En bon libéral comptable classique sans vision aucune, vous me direz que les réformes que je cite appartiennent à un monde passé et qu'aujourd'hui, seuls les ajustements demeurent. C'est intellectuellement paresseux et cynique et signe de l'extrême libéralisme qui s'étend de plus en plus fortement depuis une trentaine d'années. N'avez-vous pas honte de nous prendre à ce point pour des billes ? Idéologiquement, ce que vous proposez est à 100% aligné sur ce qui fut fait. 100%. Déréguler, affaiblir les protections sociales, baisser la fiscalité du capital c'est exactement ce que vous proposez. Seuls les degrés divergent. Foncer vers l'abîme à 150km/h au lieu de 130, en somme.

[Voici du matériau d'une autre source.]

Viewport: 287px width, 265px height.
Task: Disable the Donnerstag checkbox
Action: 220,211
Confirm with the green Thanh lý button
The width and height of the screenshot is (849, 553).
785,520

Des réformes, aujourd'hui, il en reste plus que jamais à faire. Pour la planète : instaurer une règle verte énergétique, alimentaire, dans les transports, fiscale. Changer radicalement la façon dont on produit, établir un principe de pollueur payeur absolu, imposer 100% d'agriculture bio et locale dans les cantines scolaires, c'est jouable demain. Demain. Vous avez décidé de diminuer fortement les subventions à l'agriculture bio pour encourager l'agriculture intensive. Déplorable.

Pour les millions de nouveaux travailleurs indépendants précaires, les travailleurs forçats des plateformes numériques, une réforme d'ampleur pour les doter d'une sécurité sociale, d'une retraite, d'une assurance chômage. Une autre sur les logements vides à interdire, sur le droit inaliénable à la mobilité et à la migration, bref il y a tant de réformes souhaitables pour aller vers un monde meilleur, mais pour cela il faudrait des gouvernants non cyniques, non enferrés dans une paresse intellectuelle sans nom, pas des extrêmes libéraux.